Just as City’s new regime was questioned because of its ownership coming from the royal family of Abu Dhabi – an absolute monarchy restricting free speech and democratic elections – so Newcastle’s change of hands has caused controversy thanks to the human rights record of Saudi Arabia, whose Crown Prince, Mohammed bin Salman, is the chair of the PIF which now owns the north-east club.

But City’s on-field record has also given Blues the kind of joy that had previously been unthinkable. Their five Premier League titles, two FA Cups and five League Cups, along with a Champions League final appearance and countless plaudits for their scintillating brand of football, has made them the envy of the country. Now, Newcastle supporters can seriously anticipate their club challenging for similar honours.

“I’m excited for what can happen to our football club,” Geordie legend Alan Shearer told the BBC on Thursday. “For 14 years our fans haven’t really mattered, their thinking hasn’t ever been taken into consideration, they’ve never been consulted about anything, and I think that’s about to change now. I understand the excitement, I understand that they can look forward to having their football club back because they haven’t had it.

“I also understand all the issues that come with it, and it’s absolutely right that we talk about the human rights issues, you can’t brush it under the carpet and we have to educate ourselves in that.”


It truly is a time for internal conflict for any Newcastle United supporter, but neither must those of a black and white persuasion expect things to turn around on the pitch at the drop of a hat. Even City’s new era began with uncertain first steps, with their takeover coming on a transfer deadline day which ended with the hasty addition of Real Madrid star Robinho for a club-record £32.5m fee.

With that quick-fix proving to be far from a magic wand, a massive overhaul of the squad was needed before City won their first Premier League in 2012, with only four of their 24-player title-winning squad having pre-dated the Abu Dhabi takeover.

Talk of Kylian Mbappe arriving at St James’ Park might be premature too. City’s early successes came largely thanks to the additions of playing such as David Silva, Joleon Lescott, Gareth Barry and James Milner, and Newcastle could do with a slower build than some fans might be anticipating.

There is infrastructure to think of. As Shearer rightly pointed out, the stadium has seen better days and the training ground needs to be improved. Their youth setup will require the kind of love and support which will see Newcastle United become a long-term Goliath of the game rather than a flash in the pan forever held back by the restraints of Financial Fair Play following an initial burst.

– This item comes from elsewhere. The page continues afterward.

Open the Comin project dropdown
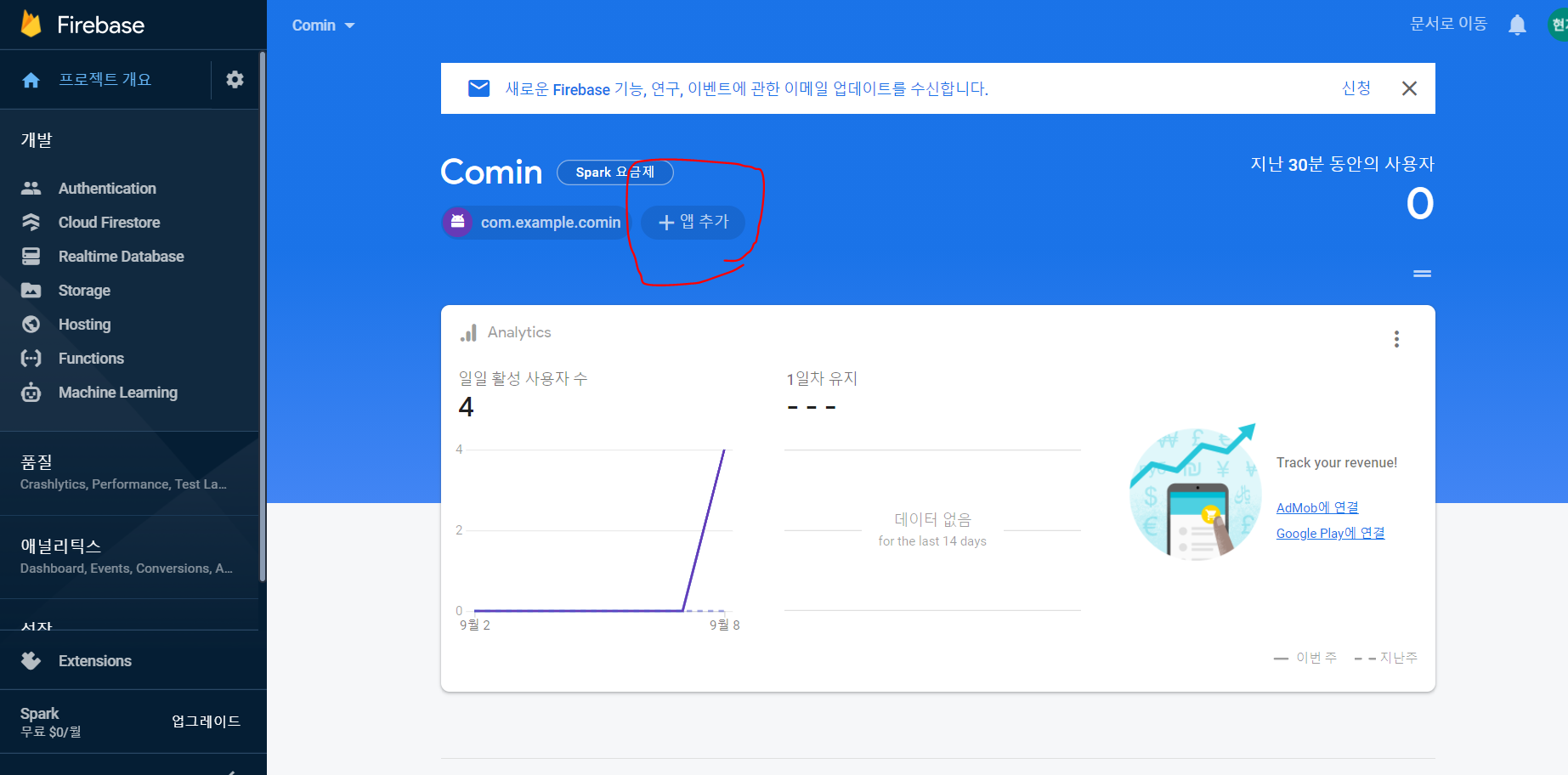1568x775 pixels. pos(324,25)
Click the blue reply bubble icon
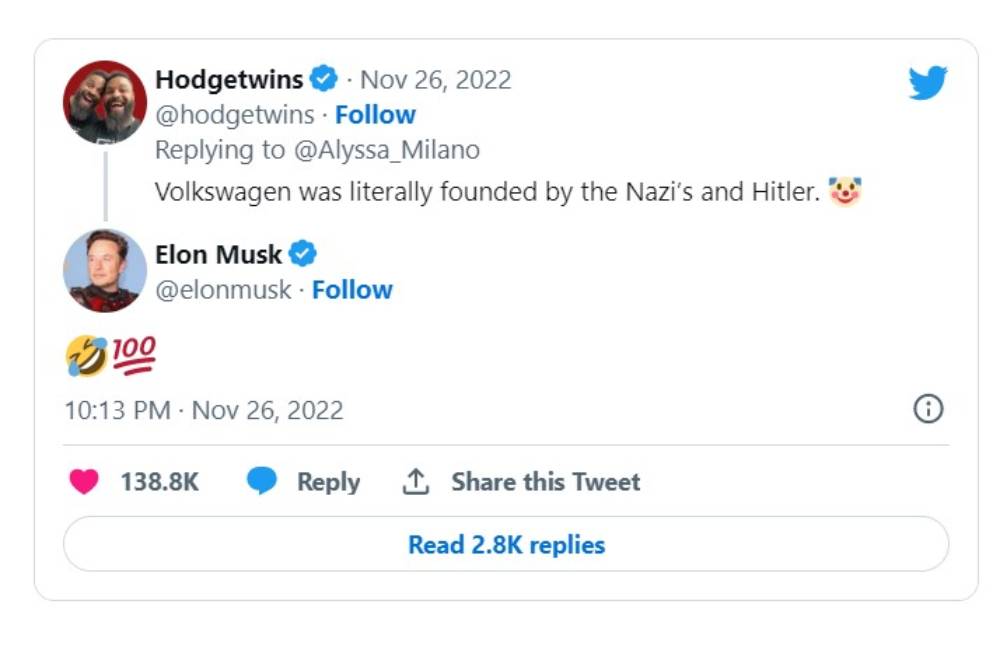 point(262,482)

Newcastle are no more ready to win overnight than Manchester City were. Mark Hughes was given 18 months under the Abu Dhabi owners to prove he could lead City on to better things, and while Steve Bruce has already had two years at the helm of the Toon Army there may not be the automatic change of management that some are demanding and expecting in equal measure.

Patience is not in great supply on Tyneside given what has taken place over the last 14 years, but there will need to be a little of it exercised in the short term before the new owners really get their teeth into the task of turning Newcastle United into England’s biggest football club.